RECORD EXTRACTS: Begin

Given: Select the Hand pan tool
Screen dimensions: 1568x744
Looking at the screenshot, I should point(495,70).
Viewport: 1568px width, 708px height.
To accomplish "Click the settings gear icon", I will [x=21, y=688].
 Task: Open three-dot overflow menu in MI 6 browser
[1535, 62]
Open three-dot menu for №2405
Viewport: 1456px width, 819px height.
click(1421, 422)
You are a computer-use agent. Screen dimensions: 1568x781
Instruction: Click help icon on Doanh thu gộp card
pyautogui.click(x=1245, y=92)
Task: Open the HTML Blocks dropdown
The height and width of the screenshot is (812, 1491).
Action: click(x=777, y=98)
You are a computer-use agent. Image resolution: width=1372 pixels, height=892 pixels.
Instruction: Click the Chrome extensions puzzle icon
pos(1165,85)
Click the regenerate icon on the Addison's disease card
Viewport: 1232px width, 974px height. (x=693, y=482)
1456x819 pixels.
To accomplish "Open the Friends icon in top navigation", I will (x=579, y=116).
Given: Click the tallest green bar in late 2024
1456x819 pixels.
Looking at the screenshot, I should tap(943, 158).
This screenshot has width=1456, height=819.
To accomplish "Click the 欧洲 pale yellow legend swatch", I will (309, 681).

RECORD EXTRACTS: End

### REQUIRED WORK
Set down exactly the lines from the opening line of the material through the line in which "You are a computer-use agent. Screen" occurs, both included, and no other lines.

### TASK SOLUTION
Given: Select the Hand pan tool
Screen dimensions: 1568x744
Looking at the screenshot, I should point(495,70).
Viewport: 1568px width, 708px height.
To accomplish "Click the settings gear icon", I will [x=21, y=688].
 Task: Open three-dot overflow menu in MI 6 browser
[1535, 62]
Open three-dot menu for №2405
Viewport: 1456px width, 819px height.
click(1421, 422)
You are a computer-use agent. Screen dimensions: 1568x781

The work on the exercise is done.